La unidad y la disponibilidad misionera requieren de mucho “viento”, de mucho empuje y solera para respirar y no amedentrarse, como decía el P. Claret, pues a un misionero, a una misionera, “nada le arredra”. ¡Feliz 15 de agosto!, ¡feliz travesía por la vida!

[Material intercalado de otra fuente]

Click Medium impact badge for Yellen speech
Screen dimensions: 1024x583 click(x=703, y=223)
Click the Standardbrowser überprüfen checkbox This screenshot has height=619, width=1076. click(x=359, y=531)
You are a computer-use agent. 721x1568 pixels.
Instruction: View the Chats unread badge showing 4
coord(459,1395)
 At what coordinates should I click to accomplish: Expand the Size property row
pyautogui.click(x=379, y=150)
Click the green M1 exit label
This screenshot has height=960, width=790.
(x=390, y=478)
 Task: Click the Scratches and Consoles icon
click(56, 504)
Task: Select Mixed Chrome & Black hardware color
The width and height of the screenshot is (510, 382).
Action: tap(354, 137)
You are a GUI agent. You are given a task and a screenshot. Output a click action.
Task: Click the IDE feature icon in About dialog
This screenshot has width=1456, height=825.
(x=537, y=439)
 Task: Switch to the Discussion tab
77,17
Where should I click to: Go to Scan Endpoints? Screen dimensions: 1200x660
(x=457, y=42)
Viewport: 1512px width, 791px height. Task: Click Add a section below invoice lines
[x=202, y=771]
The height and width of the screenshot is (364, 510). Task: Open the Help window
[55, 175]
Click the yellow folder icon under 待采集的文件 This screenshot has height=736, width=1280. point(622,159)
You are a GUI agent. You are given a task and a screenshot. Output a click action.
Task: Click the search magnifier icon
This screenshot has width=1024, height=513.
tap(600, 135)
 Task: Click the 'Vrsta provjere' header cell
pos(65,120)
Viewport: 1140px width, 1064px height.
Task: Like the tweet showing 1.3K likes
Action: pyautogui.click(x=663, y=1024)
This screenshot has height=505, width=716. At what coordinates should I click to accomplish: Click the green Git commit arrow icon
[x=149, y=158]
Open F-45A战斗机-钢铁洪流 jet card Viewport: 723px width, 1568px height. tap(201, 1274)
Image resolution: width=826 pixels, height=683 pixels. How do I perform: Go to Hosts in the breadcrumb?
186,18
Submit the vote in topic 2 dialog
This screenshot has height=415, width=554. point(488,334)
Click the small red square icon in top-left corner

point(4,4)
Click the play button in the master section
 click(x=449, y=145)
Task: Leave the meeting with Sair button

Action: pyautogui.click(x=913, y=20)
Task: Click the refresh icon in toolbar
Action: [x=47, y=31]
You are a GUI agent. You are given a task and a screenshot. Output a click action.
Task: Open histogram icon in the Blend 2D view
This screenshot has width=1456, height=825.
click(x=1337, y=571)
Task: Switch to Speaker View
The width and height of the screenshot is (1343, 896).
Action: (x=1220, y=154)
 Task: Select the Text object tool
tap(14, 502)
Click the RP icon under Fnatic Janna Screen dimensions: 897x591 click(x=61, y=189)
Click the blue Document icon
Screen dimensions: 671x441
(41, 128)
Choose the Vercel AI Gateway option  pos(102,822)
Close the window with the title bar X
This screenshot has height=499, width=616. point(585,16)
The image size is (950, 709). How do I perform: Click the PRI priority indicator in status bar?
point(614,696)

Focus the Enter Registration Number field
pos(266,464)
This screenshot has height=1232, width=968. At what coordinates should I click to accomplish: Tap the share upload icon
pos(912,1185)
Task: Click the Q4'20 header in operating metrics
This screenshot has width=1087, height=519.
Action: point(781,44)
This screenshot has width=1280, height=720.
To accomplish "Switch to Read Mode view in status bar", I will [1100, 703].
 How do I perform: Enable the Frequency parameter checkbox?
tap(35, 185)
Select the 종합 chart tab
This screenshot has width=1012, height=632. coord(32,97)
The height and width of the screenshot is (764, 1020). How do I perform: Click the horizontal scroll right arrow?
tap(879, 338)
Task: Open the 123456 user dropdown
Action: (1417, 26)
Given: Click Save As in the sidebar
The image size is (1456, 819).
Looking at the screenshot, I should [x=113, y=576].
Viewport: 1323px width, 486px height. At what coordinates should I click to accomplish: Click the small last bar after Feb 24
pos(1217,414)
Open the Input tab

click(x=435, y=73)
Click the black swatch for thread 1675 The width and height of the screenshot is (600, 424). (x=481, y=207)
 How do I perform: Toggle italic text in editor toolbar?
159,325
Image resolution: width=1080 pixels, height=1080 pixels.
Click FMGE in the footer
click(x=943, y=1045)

UN VIENTO, poema de Claudio Rodríguez

Sed de espacio

Dejad que el viento me traspase el cuerpo
y lo ilumine. Viento sur, salino,
muy soleado y muy recién lavado
de intimidad y redención, y de
impaciencia. Entra, entra en mi lumbre,
ábreme ese camino
nunca sabido: el de la claridad.
Suena con sed de espacio,
viento de junio, tan intenso y libre
que la respiración, que ahora es deseo
me salve. Ven
conocimiento mío, a través de
tanta materia deslumbrada por tu honda gracia.
Cuán a fondo me asaltas y me enseñas
a vivir, a olvidar,
tú, con tu clara música.
Y cómo alzas mi vida
muy silenciosamente
muy de mañana y amorosamente
con esa puerta luminosa y cierta
que se me abre serena
porque contigo no me importa nunca
que algo me nuble el alma.

¡Él alza nuestra vida, la llena y la traspasa! A veces se hace real esa sed de espacio, como una necesidad de salir de lo nuestro, de desenredarse, de tomar aire. Y me gusta pensar que su Espíritu puede actuar así en nosotros: como un respiro, que ensancha y sacia. O como un viento intenso, que aclara y despeja.

 

Y así como el aire se recibe, se respira… también a Él podemos acogerle dejando que por dentro nos dé anchura. Quizá entonces sea posible vivir sabiéndose libre. Y elegir la vida, y ser lo que estamos llamados a ser.